Dworkin interprets "that expectation about giving the whole picture as a serious part of the double standard around gender." She says:
Women academics are presenting it as if it's academic, but it's not. It's a lie. Foucault does not give the whole picture. Derrida does not give the whole picture. They don't spend any single part of their time essentially describing the world from other people's point of view unless their point is to undermine or destroy that point of view. And to me all that it means is that it's an expectation of gentility and politeness and courtesy and a notion that I have to prove that I'm a good girl, in this case meaning a good student, before I'm allowed to say what it is I think. Whereas my view is that my relationship with the world is a direct one.
Woman Hating and, especially, Right-Wing Women, contain elements of a proportional writing style. So does the book she coauthored with MacKinnon, Pornography and Civil Rights, as well as a few of her speeches and essays. But most of her work on pornography and her two most artistically sophisticated nonfiction writings, Pornography: Men Possessing Women and Intercourse, contain exclusively her own vision in its most intense, distilled, and direct form. "By the time I wrote Pornography," says Dworkin, "I was determined that I was going to write a book that did not have a word of apology in it…. And that became to me a fundamental principle of the politics of writing."
Ironic Reversals: Switching the Grounds of Debate
The two prominent rhetorical strategies in Dworkin's advocacy—concretization and de/centering—produce a set of ironic reversals; that is, they switch the foci and premises that underlie the public debate on pornography from a concern with the individual rights of pornographers and consumers to the civil rights of those exploited through pornography's production, distribution, and consumption. Dworkin rejects a narrow view of pornography as a cultural artifact (desirable to some, undesirable or immoral to others) and constructs a contextualized portrait of an exploitive social practice with concrete, damaging consequences to women. In the process of centering and concretizing these harmful experiences, Dworkin implicitly switches the guiding constitutional framework circumscribing pornography. Even though she does not argue in constitutional terms, she nonetheless implicitly displaces pornographers' and consumers' First Amendment speech rights to the inaudible/invisible margins of her discourse and implicitly places women's Fourteenth Amendment rights to equal protection at the center of her vision. "I am not interested in hearing arguments by people who claim to be protecting their precious little rights as intellectuals," states Dworkin, "their precious little status quo in the face of what is massive sexual abuse of women presented as entertainment." Instead of couching her critique of pornography in terms of constitutional arguments (whether First or Fourteenth), she marginalizes constitutional arguments and simply speaks within a separate paradigm wherein the harm to women is palpable and visible.

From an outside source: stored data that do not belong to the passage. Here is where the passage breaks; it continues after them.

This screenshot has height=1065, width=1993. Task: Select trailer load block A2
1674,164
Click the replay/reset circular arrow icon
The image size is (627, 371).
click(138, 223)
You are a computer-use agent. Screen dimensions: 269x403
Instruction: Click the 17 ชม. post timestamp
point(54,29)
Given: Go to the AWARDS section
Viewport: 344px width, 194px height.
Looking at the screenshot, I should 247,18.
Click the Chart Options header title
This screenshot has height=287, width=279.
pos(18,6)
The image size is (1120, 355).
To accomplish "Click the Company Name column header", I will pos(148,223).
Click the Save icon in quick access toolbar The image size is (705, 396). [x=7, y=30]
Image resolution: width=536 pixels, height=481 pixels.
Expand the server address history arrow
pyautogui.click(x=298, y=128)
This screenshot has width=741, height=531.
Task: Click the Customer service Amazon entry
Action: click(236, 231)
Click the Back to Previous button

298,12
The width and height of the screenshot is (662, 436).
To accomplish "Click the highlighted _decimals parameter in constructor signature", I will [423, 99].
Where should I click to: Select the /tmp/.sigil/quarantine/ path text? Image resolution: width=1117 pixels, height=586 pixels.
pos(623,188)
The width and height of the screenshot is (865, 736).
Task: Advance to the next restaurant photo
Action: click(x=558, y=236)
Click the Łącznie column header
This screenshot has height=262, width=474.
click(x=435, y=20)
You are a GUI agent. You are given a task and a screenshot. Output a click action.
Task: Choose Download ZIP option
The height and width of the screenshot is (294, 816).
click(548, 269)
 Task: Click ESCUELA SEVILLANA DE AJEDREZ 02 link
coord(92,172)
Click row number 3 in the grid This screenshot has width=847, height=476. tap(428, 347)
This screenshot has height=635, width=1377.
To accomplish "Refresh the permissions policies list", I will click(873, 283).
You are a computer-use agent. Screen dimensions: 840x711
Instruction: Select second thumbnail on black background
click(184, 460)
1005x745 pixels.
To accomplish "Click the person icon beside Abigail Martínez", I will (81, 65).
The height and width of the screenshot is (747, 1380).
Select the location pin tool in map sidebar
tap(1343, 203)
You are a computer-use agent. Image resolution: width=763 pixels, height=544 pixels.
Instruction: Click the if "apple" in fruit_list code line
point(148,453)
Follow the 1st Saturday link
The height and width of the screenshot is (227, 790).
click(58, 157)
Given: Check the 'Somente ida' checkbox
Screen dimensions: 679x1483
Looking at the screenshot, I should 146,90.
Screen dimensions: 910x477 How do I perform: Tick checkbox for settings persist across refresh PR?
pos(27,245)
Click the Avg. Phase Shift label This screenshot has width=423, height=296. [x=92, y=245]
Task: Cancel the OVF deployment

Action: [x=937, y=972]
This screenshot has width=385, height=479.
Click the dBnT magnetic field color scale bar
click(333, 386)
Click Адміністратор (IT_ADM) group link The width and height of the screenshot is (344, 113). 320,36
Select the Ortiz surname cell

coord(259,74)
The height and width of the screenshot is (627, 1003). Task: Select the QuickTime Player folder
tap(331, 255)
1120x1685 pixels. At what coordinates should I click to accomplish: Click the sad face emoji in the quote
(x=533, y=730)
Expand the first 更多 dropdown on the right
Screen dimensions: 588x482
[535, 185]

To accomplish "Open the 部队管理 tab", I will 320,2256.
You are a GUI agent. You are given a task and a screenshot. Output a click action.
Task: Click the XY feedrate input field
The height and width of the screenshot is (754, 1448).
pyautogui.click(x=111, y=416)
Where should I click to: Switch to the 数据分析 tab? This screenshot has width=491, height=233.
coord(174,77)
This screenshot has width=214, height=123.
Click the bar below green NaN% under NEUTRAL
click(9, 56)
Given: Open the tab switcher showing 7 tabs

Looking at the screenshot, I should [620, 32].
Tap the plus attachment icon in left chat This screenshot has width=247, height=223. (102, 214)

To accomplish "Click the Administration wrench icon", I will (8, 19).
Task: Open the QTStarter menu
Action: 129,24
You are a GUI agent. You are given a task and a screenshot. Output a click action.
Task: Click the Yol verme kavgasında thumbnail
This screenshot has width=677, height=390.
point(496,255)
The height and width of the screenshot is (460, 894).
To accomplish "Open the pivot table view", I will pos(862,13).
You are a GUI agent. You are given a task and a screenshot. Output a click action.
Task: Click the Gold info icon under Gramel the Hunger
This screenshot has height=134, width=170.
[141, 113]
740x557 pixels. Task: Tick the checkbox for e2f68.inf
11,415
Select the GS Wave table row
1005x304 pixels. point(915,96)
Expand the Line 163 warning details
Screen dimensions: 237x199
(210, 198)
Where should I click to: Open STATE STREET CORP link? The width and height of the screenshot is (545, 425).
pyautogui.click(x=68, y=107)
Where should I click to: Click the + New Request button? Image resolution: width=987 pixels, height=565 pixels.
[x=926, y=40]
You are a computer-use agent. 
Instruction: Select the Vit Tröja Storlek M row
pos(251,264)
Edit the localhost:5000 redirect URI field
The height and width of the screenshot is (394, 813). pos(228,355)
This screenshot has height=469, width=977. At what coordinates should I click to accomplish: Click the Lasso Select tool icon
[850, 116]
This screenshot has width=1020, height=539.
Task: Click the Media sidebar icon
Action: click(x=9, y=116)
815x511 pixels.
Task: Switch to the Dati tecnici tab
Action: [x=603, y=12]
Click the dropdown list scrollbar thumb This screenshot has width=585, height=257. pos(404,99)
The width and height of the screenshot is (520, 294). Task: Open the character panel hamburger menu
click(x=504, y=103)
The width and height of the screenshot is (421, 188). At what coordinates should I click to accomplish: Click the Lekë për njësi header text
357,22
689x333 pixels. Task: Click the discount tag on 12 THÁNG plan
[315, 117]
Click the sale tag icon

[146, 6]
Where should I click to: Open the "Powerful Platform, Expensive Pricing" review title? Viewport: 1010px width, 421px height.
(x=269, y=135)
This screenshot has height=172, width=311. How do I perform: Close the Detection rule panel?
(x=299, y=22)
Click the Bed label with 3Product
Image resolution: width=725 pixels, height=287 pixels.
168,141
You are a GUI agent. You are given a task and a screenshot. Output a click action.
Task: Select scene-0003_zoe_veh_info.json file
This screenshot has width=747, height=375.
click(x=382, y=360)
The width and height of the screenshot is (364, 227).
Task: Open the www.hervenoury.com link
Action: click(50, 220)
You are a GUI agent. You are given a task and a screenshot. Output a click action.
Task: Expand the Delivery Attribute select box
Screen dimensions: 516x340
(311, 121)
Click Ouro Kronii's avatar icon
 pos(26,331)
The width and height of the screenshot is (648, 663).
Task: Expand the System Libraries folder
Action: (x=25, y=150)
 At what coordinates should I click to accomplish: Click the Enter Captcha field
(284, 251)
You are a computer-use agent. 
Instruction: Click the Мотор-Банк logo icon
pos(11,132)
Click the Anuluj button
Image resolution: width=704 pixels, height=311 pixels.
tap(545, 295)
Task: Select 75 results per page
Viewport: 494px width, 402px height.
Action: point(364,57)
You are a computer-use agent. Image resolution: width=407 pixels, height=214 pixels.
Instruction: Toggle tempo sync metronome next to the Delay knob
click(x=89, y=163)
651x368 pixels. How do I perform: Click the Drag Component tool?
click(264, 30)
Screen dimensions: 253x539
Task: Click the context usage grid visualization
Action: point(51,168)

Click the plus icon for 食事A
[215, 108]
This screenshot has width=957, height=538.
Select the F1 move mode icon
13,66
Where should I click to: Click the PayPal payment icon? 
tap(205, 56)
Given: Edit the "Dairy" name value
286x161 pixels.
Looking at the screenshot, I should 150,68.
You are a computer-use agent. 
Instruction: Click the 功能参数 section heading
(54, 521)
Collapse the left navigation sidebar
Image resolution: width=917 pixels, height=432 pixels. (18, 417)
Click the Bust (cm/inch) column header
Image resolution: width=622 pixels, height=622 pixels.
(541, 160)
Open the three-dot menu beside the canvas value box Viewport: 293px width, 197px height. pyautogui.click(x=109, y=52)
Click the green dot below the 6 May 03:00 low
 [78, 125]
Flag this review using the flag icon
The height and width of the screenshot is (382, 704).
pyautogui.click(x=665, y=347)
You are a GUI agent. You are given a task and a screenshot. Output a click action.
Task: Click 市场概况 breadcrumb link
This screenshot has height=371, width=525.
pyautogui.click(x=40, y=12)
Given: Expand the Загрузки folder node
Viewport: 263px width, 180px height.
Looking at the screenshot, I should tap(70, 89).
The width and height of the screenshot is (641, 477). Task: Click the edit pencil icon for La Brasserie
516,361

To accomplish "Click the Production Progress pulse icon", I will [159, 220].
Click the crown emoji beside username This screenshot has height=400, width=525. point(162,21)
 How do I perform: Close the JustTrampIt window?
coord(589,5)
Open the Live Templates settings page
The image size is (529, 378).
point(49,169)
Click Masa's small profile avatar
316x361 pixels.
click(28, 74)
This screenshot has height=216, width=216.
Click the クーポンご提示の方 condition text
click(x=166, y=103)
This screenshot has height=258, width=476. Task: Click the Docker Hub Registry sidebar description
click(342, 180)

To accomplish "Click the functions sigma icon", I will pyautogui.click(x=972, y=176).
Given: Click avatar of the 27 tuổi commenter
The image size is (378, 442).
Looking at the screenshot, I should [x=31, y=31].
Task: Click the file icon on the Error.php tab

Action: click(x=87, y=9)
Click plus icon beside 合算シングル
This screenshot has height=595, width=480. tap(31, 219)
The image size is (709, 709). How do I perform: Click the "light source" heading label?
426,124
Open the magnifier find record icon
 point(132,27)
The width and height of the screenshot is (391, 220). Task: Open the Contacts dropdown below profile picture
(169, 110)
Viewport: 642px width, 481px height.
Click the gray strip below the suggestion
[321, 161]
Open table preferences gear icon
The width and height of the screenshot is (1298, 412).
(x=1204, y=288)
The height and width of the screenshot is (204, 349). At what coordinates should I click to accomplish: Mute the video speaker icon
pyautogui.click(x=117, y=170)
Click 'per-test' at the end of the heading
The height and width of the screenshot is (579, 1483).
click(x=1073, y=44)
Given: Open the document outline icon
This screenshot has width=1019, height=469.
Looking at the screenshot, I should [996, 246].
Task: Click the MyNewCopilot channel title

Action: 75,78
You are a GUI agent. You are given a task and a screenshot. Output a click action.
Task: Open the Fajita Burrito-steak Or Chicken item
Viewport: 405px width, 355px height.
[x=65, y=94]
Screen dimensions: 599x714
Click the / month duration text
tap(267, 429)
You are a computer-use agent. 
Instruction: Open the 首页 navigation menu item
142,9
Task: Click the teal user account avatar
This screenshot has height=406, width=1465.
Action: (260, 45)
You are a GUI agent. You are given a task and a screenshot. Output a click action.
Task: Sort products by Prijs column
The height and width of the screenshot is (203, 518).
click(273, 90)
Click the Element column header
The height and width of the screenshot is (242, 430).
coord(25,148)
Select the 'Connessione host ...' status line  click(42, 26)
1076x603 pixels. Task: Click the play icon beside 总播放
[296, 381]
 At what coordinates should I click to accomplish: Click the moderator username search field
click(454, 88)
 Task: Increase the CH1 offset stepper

Placing women at the center of her discourse displaces a host of other premises undergirding current defenses of pornography. Similar to Woman Hating, Dworkin is still challenging sexual libertarian notions about "sexual freedom." "There are those who say [pornography] is a form of freedom," she states. "Certainly it is freedom for those who do it. Certainly it is freedom for those who use it as entertainment, but we are also asked to believe that it is freedom for those to whom it is done." This statement evidences the shifting vantage point from the pornographers and consumers of pornographic products to the women on whose bodies the pornography is produced and used. "Freedom looks very different when you are the one it is being done on," she states. Dworkin displaces the notion of pornography as an expression of sexual freedom and couches it, instead, in terms of its role in sexual subordination.
Whereas civil and sexual libertarians express concern about sexual repression and state intervention in sexual expression, Dworkin expresses concern about sexual oppression and violence. She switches the terms of the debate by exposing how pornography's so-called sexual freedom is, in fact, a practice of sexual oppression. From this perspective, ridding society of pornography is not a repressive measure but an urgent, necessary tactic for liberating women from one of the key mechanisms of sexual subordination.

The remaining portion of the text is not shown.